The process typically looks like this:
- Planner Agent: First, a planner agent analyzes the research query and breaks it down into a series of smaller, specialized research tasks.
- Sub-Agents for Parallel Research: Multiple “sub-agents” then work in parallel, each tackling one of the sub-tasks by searching the web, databases, and other sources.
- Writer Agent: Once the research is complete, a writer agent synthesizes all the findings into a single, coherent report.
- Verification and Iteration: Some advanced systems even have a loop where the agent analyzes its own report for gaps and can trigger another round of research to improve the quality.
The key here is not just finding information but structuring the inquiry, synthesizing disparate sources, and presenting the result in a useful format.
Customer Support Agent
For a customer support agent, the most critical skill is following specific instructions to resolve customer issues effectively and empathetically. These agents are becoming increasingly sophisticated, moving beyond simple, scripted chatbots.
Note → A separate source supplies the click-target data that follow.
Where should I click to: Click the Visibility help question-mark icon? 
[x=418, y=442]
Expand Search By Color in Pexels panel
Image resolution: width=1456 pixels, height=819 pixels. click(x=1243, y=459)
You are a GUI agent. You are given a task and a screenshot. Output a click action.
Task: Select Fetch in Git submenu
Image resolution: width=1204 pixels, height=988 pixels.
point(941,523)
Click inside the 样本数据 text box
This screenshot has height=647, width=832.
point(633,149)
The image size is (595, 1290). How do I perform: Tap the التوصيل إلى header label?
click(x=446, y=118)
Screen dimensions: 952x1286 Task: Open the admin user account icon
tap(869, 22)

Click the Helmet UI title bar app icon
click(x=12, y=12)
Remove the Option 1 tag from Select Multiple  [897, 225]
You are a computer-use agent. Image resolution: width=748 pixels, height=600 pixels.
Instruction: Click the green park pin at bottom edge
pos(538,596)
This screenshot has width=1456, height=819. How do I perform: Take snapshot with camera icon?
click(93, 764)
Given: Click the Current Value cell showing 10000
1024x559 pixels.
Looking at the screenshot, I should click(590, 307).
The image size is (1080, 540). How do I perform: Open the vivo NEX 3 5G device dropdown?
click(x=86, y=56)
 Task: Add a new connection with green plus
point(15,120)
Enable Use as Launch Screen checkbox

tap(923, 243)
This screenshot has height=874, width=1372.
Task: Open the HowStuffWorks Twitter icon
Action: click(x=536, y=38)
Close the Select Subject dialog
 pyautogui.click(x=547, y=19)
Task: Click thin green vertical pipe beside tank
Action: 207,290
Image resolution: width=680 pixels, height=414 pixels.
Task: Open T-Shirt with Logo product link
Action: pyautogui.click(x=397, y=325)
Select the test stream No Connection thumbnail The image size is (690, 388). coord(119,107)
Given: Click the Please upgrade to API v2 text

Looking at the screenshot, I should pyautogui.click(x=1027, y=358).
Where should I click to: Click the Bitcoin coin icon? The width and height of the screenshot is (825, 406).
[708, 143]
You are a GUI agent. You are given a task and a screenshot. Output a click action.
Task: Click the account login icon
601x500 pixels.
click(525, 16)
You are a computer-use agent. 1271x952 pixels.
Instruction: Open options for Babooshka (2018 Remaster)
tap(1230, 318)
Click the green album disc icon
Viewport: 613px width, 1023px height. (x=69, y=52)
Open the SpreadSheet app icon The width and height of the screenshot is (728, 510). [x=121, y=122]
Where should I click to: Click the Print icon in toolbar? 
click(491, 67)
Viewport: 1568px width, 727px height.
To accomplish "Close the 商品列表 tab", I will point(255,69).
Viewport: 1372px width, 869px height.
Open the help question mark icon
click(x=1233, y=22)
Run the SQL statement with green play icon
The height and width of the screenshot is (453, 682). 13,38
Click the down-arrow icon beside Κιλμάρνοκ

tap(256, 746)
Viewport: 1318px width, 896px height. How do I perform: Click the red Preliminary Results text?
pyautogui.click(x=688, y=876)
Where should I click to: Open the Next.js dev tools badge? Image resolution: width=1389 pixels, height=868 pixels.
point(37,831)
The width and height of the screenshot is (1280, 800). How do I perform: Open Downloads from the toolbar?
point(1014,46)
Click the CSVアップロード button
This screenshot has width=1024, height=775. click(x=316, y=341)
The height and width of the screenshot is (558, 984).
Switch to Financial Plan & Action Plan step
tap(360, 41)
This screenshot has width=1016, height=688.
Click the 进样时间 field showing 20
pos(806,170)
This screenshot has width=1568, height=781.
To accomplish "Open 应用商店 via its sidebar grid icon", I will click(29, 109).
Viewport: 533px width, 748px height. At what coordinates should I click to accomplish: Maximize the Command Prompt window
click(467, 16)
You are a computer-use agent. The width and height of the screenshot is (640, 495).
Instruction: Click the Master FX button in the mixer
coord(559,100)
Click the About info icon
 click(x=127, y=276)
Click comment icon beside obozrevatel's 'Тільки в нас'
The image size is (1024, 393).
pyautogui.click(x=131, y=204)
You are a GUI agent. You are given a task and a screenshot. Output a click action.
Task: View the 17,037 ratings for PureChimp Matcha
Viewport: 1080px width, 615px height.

Modern customer support agents, like those offered by platforms such as ElevenLabs, Bland AI, or Decagon, can:
- Understand Natural Language: They use Natural Language Processing (NLP) to grasp the customer’s intent and sentiment, even if it’s phrased poorly.
- Automate Repetitive Tasks: They handle the bulk of routine inquiries like order status checks or password resets, which can make up 60-80% of support tickets.
- Integrate with Tools: They connect to back-end systems like CRMs to process refunds, update customer records, or schedule appointments.
- Escalate Intelligently: When an issue is too complex, the agent can seamlessly escalate it to a human agent, providing the full context of the conversation so the customer doesn’t have to repeat themselves.
The goal is to provide fast, accurate, and 24/7 support, freeing up human agents to focus on the most complex and sensitive customer problems.
Conclusion
So the agent types are different, they focus on different aspects of the cognition parts.